Faire peur, un art de gouverner à la française

La France adore avoir peur. Peur des banlieues, peur des jeunes, peur du voile, peur de l’« islamisme rampant ». C’est presque un sport national : quand le pouvoir patine sur l’économie, la justice sociale ou la crise démocratique, il ressort un épouvantail pratique. Dernier joujou en date ? Les Frères musulmans.

Un rapport classé confidentiel défense, révélé par Le Figaro (évidemment), explique que cette organisation transnationale représente une « menace pour la cohésion nationale ». Rien que ça. Sauf que, détail cocasse : ce même rapport reconnaît que le mouvement est en perte de vitesse, qu’il ne regroupe que 7 % des mosquées, et qu’il ne prône pas la violence. Une menace fantôme, donc. Mais une menace bien utile.

Les Frères Musulmans sont une création des services secrets britanniques ; après la chute de l’Empire Ottoman, les pays musulmans nouvellement créés étaient politiquement occupés à devenir économiquement indépendants, dans une équation où la modernité qui devait rendre au développement ce qui revenait au développement, et à Dieu ce qui revient à Dieu, était l’équivalent de la laïcité, et les élites politiques de ces pays étaient imperméables à l’idéologie franc maçonne.

Les FM ont été des mouvements d’opposition utilisés contre les dirigeants arabes modernistes et non alignés, tout comme la FM est utilisée pour sélectionner et neutraliser les acteurs politiques dans les pays occidentaux.

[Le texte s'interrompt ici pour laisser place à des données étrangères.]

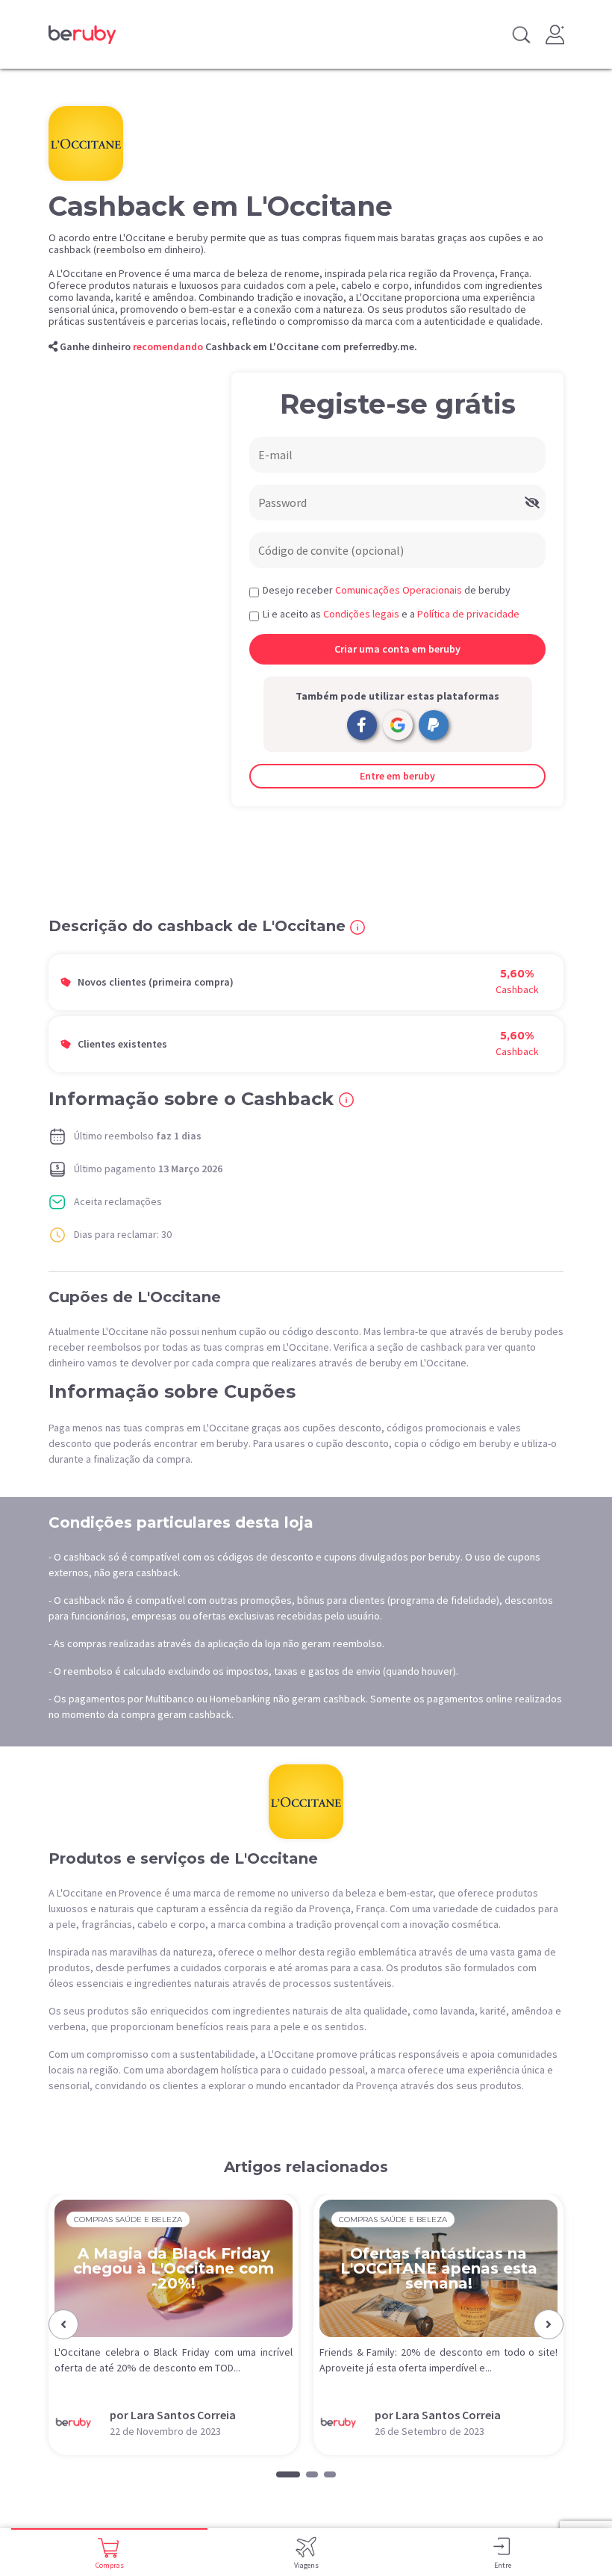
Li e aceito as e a (391, 613)
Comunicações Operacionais (398, 590)
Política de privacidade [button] (468, 613)
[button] (63, 2324)
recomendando (168, 346)
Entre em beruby (397, 776)
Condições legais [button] (361, 613)
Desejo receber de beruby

Nasser avait été le premier à dénoncer l’arnaque, en pointant l’absurdité du fait de centrer le débat politique sur des revendications musulmanes pour prôner l’islamisation d’un pays musulman, aux dépens des vrais enjeux économiques, industriels, éducatifs...


Islamisme municipal ou peur municipale ?

L’expression a tout pour faire frissonner : « islamisme municipal ». On imagine déjà des mairies transformées en califats locaux, des conseils municipaux votant la charia à l’unanimité. En réalité ? Rien de tout ça. On parle d’associations locales, de mosquées de quartier, d’un réseau militant qui tente d’exister dans le jeu démocratique.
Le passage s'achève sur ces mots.